**What the task asks:** Restate word for word the lines from the one bearing "The width and" through the end of the entries below, and leave every picture out.

**The data:**
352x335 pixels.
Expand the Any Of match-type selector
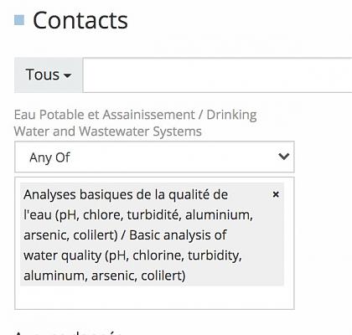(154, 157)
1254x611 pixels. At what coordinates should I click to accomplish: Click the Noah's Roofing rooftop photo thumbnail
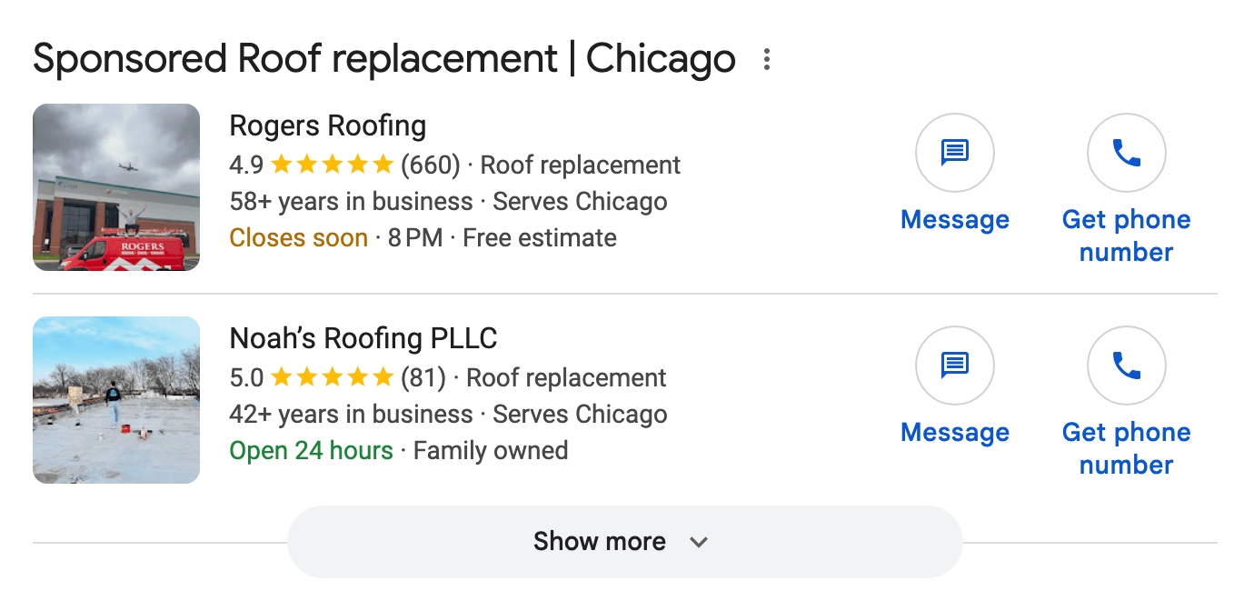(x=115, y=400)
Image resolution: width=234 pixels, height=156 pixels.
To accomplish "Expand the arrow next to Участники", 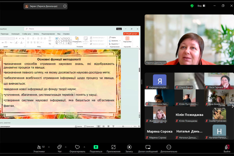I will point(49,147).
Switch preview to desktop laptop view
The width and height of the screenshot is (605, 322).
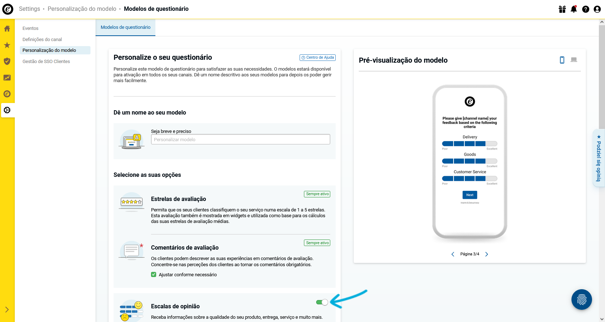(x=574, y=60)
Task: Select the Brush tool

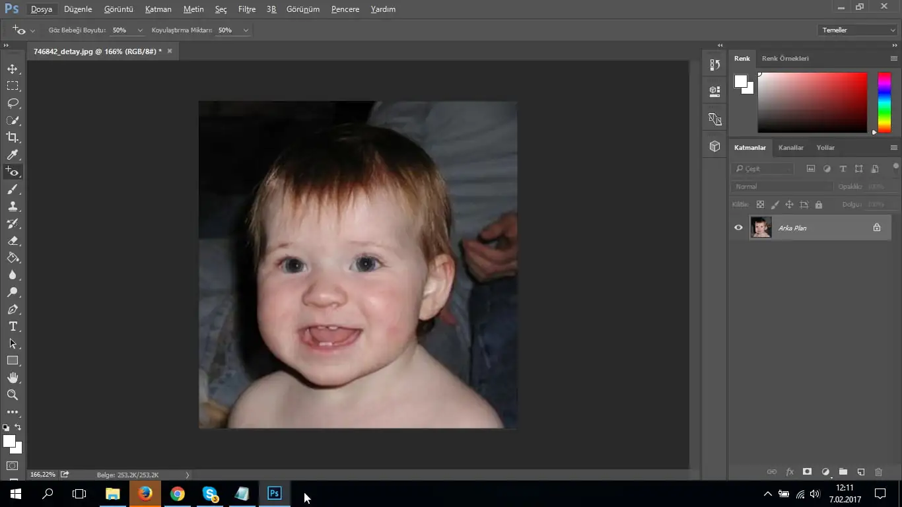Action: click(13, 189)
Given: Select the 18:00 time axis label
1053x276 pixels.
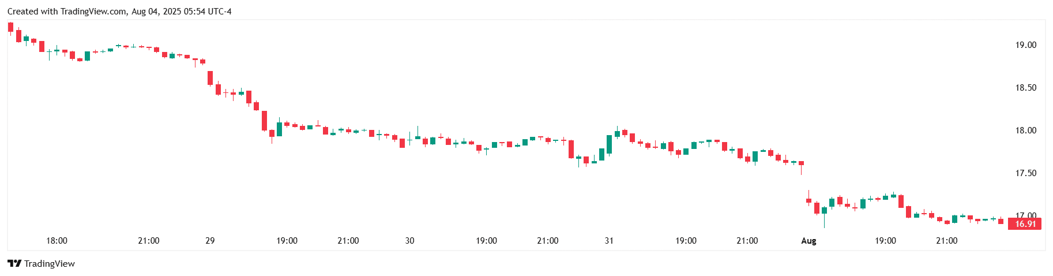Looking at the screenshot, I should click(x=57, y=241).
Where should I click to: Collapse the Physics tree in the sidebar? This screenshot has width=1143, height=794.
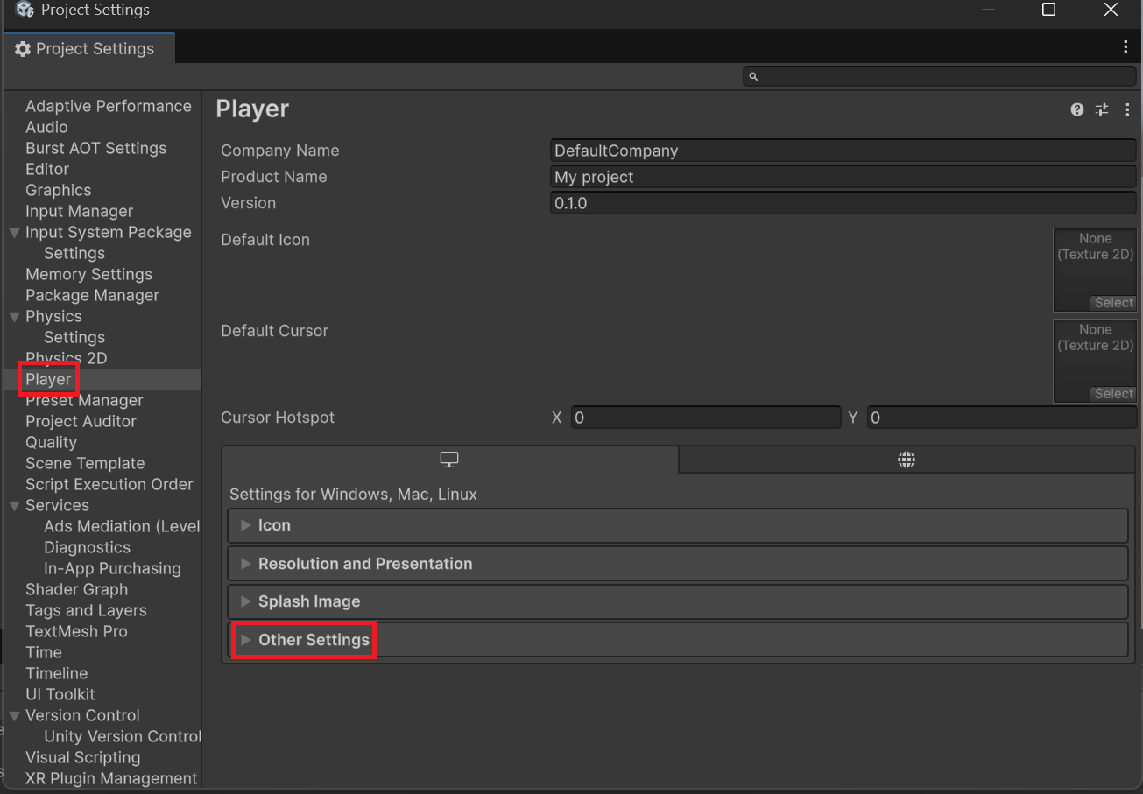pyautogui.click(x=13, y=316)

**Completed exercise:**
The width and height of the screenshot is (605, 322).
(x=574, y=60)
Task: Select the Brush tool

Action: click(13, 189)
Given: Select the 18:00 time axis label
1053x276 pixels.
Looking at the screenshot, I should click(x=57, y=241).
Where should I click to: Collapse the Physics tree in the sidebar? This screenshot has width=1143, height=794.
pyautogui.click(x=13, y=316)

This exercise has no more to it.